— START OF Page —
Very nice mate, bet you cant wait!

R.


----------



## Nick MW (Aug 15, 2003)

Really glad you found one in the end and it looks great :smokin:

Hope the time passes quickly.


----------



## Totalburnout (May 15, 2005)

Cheers Nick, is yours here yet mate?


----------



## rasonline (Mar 24, 2005)

Everything looks wicked..

(except for those Rally style fog lights)


----------



## hipogtr (Feb 17, 2002)

Mmm... polished engine bay. Mint! Great find.

Cya O!


----------



## blueskygtr (Mar 24, 2004)

ok 
Thats one seriously meaty boast
kit and bit seem to have taken the understated mean look and punches you in the face now 
I love it 
Engine bay is a work of art 
Good luck keeping that all polished over the winter LOL
congrats 
Jay


----------



## Totalburnout (May 15, 2005)

Think i may have to seriously consider how i use it over the winter. The wheels dont look as if they'd take too kindly to the salty roads!  
3 months of the fiesta me thinks!


----------



## markyboy.1967 (Feb 14, 2004)

*Polishing*

Dont worry m8, you know you can always bring your engine bay parts over to me for polishing up to standard again...Im just about to start mine in the next week or so.


----------



## Totalburnout (May 15, 2005)

cheers mate  
you not attacked the yaris with the brasso yet?


----------



## stevenh (Oct 18, 2004)

awesome looking car u got there dude be worth going to crail next year if u and bil r going head to head on the 1/4


----------



## Totalburnout (May 15, 2005)

we will be mate!


----------



## Nick MW (Aug 15, 2003)

Totalburnout said:


> Cheers Nick, is yours here yet mate?


Collecting it from Abbey Saturday morning - all mapped and ready to roll:smokin:


----------



## Totalburnout (May 15, 2005)

Youd better get some pics up as soon as then mate! :smokin:


----------



## Hedgehog Dodger (Jul 13, 2004)

I was wondering how long you would last  

As I said before mate, excellent car, and worth the cash!

 :smokin:


----------



## Totalburnout (May 15, 2005)

cheers Dan, i appreciate your help mate


----------



## Doug S (Oct 9, 2004)

Well done m8 , stunning car , hopefully get a look sometime. Congrats!!


----------



## Totalburnout (May 15, 2005)

It will no doubt be down at marcs a fair bit so feel free to take her for a spin if your about mate


----------



## max55uk (Jul 31, 2004)

I must honestly say that this is the best R32 GTr i have seen to date, wheels do finish it off nicely,

enjoy it!


----------



## Doug S (Oct 9, 2004)

Totalburnout said:


> It will no doubt be down at marcs a fair bit so feel free to take her for a spin if your about mate


Now there's an offer I couldnt refuse!! And the offer is reciprocated with my car.
— END OF Page —
— START OF Stored data —
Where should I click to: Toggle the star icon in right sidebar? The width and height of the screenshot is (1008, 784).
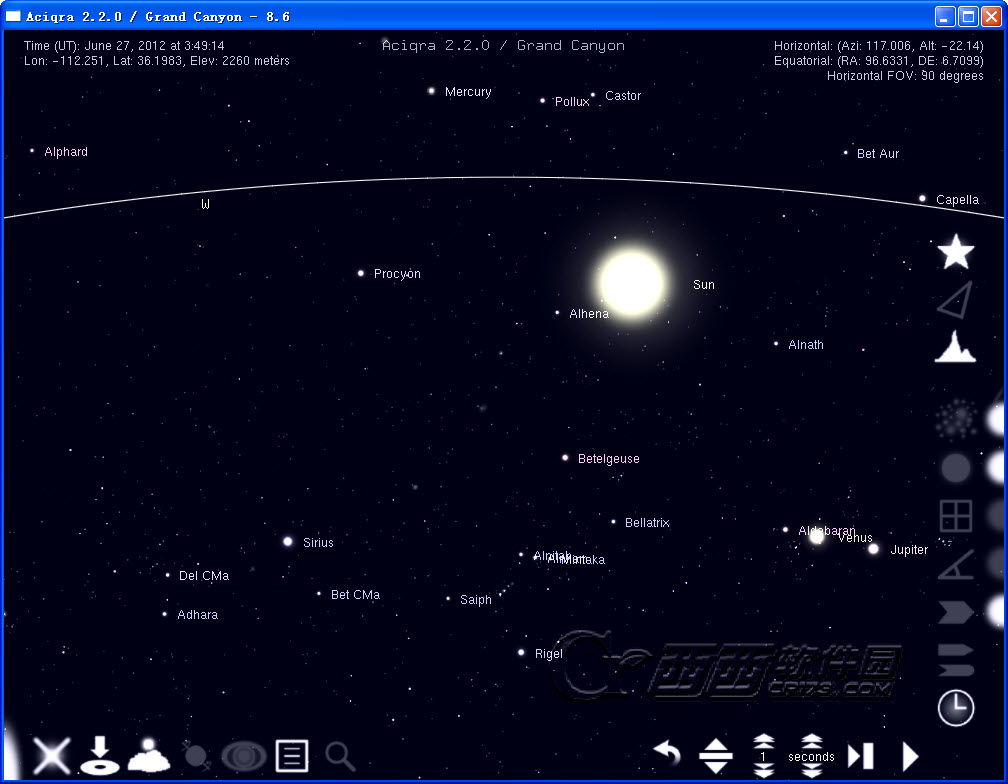pos(955,252)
— END OF Stored data —
**What to produce**
Reproduce the forum thread about the car verbatim, from "Think i may" up to and including "(Feb 14, 2004)".

**Solution to this task**
Think i may have to seriously consider how i use it over the winter. The wheels dont look as if they'd take too kindly to the salty roads!  
3 months of the fiesta me thinks!


----------



## markyboy.1967 (Feb 14, 2004)